The temperature outside today in Monterey, California is going to be 70°F. The temperature for the past six weeks has been around 65° to 70°F as a daytime high nearly every day. The temperature drops most nights to 40° to 55°F.
Is this California paradise with an ocean view?
The last rainfall along California’s Central Coast from Monterey County to San Francisco was December 24, 2014. That is six weeks with no measurable rain.
No San Francisco rain in January 2015, first time in 165 years.
January 2015 was the first January with no measurable rain in San Francisco and Monterey since records were kept dating back to 1850. Seems like Monterey should have older records since it has been occupied by Spanish and Mexicans since 1769.
This data is from National Weather Service San Francisco-Monterey area reports. From north to south, San Francisco averages 4.5 inches of rain in January. Santa Cruz 6.28 inches and Monterey 4.40 inches of rain. Kentfield, about 20 miles north of San Francisco averages over 9 inches of rain in January. January 2015 saw a trace of rain in Kentfield, Marin County. None of the other places had any measurable rain in January 2015.
Six weeks without rain from Monterey County to Kentfield in Marin County covers a distance over 200 miles of California coastline. The last rain in San Francisco or Monterey was Christmas Eve 2014.
If you are not familiar with this area, then you might not know that nearly all the annual rainfall on the Central California coast falls from November to March in the rainy season. Some years the rains come earlier, starting in early September and sometimes there are heavy rain storms in May.
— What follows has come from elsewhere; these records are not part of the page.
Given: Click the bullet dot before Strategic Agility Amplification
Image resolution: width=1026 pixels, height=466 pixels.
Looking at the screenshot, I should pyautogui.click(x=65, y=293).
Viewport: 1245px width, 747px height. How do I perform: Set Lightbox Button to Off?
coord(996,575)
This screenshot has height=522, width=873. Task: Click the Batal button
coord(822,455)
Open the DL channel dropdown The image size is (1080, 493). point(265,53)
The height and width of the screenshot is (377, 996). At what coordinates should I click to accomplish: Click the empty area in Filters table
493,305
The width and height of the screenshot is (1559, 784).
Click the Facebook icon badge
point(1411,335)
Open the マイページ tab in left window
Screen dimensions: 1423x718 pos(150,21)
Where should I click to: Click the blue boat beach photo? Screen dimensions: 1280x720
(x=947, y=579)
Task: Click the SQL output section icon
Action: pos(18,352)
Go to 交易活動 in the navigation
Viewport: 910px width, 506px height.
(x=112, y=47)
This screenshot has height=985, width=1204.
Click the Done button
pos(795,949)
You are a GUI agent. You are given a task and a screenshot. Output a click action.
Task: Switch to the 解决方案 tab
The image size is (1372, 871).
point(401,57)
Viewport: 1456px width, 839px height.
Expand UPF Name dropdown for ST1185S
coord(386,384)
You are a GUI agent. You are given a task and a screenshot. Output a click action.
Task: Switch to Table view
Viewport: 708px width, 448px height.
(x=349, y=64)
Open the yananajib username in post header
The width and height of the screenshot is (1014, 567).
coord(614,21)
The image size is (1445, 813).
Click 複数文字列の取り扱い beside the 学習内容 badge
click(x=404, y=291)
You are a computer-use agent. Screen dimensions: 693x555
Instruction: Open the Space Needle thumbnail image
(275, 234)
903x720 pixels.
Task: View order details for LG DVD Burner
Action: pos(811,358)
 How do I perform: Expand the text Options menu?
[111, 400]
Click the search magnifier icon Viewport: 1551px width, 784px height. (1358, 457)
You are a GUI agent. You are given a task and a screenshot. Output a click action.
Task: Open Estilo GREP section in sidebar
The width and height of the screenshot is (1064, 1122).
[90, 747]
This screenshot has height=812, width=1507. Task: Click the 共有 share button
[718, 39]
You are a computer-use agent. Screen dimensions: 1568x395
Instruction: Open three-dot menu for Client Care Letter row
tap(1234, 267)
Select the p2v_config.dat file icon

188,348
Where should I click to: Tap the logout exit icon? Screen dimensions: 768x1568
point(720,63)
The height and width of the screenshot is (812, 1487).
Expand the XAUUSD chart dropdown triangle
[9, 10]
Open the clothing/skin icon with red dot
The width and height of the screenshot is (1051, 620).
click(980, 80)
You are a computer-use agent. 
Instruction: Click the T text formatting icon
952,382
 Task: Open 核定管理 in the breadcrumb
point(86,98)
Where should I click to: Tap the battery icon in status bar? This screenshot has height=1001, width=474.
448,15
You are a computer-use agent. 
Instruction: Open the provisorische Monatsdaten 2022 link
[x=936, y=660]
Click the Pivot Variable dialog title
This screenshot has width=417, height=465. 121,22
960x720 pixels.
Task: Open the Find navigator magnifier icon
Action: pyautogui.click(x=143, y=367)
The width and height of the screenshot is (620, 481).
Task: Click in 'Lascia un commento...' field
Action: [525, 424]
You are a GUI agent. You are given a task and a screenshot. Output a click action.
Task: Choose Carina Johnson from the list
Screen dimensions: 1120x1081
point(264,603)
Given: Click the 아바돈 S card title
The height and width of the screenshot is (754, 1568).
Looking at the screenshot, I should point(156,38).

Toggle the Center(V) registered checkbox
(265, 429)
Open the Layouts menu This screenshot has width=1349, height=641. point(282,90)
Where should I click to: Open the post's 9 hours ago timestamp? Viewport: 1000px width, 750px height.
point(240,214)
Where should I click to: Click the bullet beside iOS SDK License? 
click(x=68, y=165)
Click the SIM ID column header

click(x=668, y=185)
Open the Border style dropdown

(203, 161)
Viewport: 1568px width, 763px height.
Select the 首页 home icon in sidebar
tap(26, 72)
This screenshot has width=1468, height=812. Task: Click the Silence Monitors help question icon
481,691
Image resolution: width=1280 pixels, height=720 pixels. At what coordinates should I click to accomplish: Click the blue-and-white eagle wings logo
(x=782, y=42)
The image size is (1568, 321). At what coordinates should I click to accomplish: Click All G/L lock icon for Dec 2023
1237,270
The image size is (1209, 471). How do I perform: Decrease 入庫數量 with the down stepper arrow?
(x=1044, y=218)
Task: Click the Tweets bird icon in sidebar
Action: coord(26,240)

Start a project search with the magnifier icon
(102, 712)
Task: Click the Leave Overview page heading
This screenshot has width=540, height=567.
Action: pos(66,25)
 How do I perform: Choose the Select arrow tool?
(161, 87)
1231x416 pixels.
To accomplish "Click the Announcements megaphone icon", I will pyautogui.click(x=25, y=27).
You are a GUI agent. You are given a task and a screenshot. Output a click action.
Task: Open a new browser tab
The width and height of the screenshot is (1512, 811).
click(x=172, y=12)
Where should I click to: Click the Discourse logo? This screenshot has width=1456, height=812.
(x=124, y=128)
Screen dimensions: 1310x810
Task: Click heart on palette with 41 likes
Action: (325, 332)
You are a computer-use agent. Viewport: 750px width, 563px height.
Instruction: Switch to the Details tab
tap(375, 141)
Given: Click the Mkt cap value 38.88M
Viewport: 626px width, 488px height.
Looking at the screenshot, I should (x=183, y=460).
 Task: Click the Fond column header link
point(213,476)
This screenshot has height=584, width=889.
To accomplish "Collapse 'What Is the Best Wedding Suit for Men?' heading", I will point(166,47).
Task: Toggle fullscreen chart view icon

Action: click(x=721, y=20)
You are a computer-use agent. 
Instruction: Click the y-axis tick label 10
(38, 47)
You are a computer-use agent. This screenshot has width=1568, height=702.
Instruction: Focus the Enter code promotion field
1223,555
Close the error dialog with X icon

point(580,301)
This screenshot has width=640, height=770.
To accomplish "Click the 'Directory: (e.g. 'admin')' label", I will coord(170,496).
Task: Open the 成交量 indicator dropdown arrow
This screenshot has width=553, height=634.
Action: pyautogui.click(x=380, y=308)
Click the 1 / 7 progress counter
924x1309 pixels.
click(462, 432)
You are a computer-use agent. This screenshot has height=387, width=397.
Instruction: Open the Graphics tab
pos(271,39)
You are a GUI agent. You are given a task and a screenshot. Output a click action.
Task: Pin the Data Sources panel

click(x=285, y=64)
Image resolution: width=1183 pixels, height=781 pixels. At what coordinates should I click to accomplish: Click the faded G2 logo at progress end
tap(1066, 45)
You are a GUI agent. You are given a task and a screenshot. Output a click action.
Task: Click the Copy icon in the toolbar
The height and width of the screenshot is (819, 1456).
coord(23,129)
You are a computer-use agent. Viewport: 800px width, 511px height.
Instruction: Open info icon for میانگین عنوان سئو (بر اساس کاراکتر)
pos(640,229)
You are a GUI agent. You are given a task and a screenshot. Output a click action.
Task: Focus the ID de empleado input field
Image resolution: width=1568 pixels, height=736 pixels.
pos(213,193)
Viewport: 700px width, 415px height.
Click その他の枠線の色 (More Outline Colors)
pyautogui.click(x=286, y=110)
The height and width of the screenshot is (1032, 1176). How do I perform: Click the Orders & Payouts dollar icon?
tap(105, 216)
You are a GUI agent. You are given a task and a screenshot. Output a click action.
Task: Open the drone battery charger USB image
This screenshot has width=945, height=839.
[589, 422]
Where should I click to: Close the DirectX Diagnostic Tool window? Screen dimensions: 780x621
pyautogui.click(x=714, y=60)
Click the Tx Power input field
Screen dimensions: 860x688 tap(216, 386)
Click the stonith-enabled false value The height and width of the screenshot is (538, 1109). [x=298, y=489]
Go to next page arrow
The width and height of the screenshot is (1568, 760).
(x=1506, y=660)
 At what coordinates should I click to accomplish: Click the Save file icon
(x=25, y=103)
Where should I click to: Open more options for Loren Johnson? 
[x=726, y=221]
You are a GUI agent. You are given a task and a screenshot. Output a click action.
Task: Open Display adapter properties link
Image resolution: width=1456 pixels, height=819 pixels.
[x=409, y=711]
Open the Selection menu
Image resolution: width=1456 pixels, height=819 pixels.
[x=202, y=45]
Generally though, May to October are almost all dry days and November to April is also mostly dry, except when winter storms cross the Pacific Ocean and hit the central coast. Weather patterns this year are keeping the winter rain storms farther north in Oregon and Washington.
Southern California relies on the same winter storm pattern for water. Downtown Los Angeles receives more than 75% of its annual rainfall in the four months from December to March. with the primary difference being occasional monsoonal moisture in summer months when the hurricanes from Mexico veer north and cross the southwest USA. Those summer rains rarely reach as far north as Monterey.
California’s water needs are met from Sierra and coast range snow melt. California holds snow melt from the high peaks collected in reservoirs around the state. No rain in January means no mountain snow in the high Sierras, 200 miles due east of San Francisco and the California Central Coast, and less snow melt available for reservoirs in the spring to meet the water demands of the dry summer season in California. Snow pack in most California mountain places is currently at less than 25% an average year.
San Francisco and Central Coast California had record December rainfall with many areas picking up 9 to 15 inches or more of rain, more than 25% of average annual rainfall and close to 50% for some local areas. Most areas are still above average rainfall for 2014/15 at this point, but they won’t remain above average without a near normal rainfall for February and March 2015.
Good news around here is the Pebble Beach ATT Pro-Am 2015 celebrity golf tournament is scheduled for next week. The golf tournament is often a magnet for Pacific winter rain storms. The rain is scheduled to return Thursday night for this weekend when several inches of rain are forecast for the coastal mountain regions with more Sierra snow.
Monterey might even pick up an inch of rain.
At least California is not melting like Iceland.